[TASKS TO COMPLETE]
1. In the article about Dick Chamberlain and Martin Green, what did Dick study at Pomona?
2. Can you quote the article about Dick Chamberlain and Martin Green from "Surely the sight" to "Santa Ana Street.", word for word?

[SELECTED EXCERPT]
··········
Surely the sight of America’s most famous young medic on roller skates caused a mob scene? Not at all, Martin Green assured us. Traffic flowed on along Santa Ana Street.
“Fans never gang him when he comes down on a visit,” Martin said. He added, “Actually Dick can be extremely unrecognizable if he wants to be. When he comes here (often with Clara Ray) he usually wears Levi’s and dark glasses; nobody recognizes him. Once when we were in a drugstore I egged Dick into buying a Dr. Kildare comic book. I was curious to see how observant people are, to see if anybody would spot the original Kildare. Nobody did. The lady at the cash register took his coin, gave him a full-face smile, said, ‘Thank you, son,’ and never even guessed the truth.”
Dick, or “Chambo,” as Martin Green alternately calls him, has been a frequent Sunday visitor to Costa Mesa – more so in the past than now, as we’ll explain in a minute.
As artist and friend, Martin Green knows Dick Chamberlain as well as any friend knows him. He knows the subjective his accomplished brush puts on canvas. He knows the shadow and the light.
Martin knows “Chambo” as a quiet man whose values go deep – a fighter against injustice whatever its form. He knows him as a true, loyal friend. Above all, Martin Green knows Dick as a vital human being eager to communicate with all other human beings.
“This is why Dick became an actor rather than an artist,” he says. “Dick was an art major at Pomona, but I wasn’t surprised when he made acting his life’s work. Dick’s always said an artist’s life is too lonely for him. He likes people. He likes to work with people. And you can’t do this as an artist, unless you do nothing but paint portraits.”
··········
[MATERIAL SHOWN]

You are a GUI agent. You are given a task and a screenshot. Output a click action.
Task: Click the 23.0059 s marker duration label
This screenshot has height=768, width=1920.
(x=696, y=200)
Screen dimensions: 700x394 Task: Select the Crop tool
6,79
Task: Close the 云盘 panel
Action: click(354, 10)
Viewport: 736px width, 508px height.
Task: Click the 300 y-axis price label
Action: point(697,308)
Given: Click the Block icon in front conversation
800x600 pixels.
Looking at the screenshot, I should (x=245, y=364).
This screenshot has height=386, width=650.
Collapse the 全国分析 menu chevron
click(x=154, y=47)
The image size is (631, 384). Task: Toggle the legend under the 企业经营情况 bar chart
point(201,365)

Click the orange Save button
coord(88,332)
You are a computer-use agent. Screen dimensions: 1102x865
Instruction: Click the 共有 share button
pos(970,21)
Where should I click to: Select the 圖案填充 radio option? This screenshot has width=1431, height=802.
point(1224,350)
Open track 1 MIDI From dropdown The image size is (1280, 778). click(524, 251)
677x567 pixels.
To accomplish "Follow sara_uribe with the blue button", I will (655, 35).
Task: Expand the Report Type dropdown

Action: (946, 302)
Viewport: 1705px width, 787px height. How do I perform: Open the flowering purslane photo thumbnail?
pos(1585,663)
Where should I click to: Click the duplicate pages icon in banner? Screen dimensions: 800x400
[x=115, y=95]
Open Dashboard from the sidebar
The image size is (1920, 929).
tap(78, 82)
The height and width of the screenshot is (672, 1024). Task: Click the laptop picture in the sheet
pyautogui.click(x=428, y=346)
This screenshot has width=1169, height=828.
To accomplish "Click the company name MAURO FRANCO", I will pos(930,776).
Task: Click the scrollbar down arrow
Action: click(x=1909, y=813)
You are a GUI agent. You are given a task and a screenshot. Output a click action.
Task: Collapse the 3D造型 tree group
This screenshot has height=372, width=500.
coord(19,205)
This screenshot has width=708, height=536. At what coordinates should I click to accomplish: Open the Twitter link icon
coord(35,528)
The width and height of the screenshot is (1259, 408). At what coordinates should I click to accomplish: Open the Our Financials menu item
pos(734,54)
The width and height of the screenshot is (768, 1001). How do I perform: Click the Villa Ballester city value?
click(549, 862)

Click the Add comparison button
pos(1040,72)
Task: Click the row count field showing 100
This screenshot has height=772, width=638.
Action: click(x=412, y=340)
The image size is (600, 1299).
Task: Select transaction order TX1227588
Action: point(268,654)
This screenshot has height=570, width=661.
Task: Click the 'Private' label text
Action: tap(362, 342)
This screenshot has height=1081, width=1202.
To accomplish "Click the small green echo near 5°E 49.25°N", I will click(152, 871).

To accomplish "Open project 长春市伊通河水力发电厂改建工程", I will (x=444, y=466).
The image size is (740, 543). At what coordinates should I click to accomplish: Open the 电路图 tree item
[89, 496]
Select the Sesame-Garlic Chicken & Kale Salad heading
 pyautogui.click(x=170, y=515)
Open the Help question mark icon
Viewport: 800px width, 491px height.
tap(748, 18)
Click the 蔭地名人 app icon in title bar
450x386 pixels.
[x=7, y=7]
··········
[ANSWERS FOR THE TASKS]
1. He was an art major.

2.
Surely the sight of America’s most famous young medic on roller skates caused a mob scene? Not at all, Martin Green assured us. Traffic flowed on along Santa Ana Street.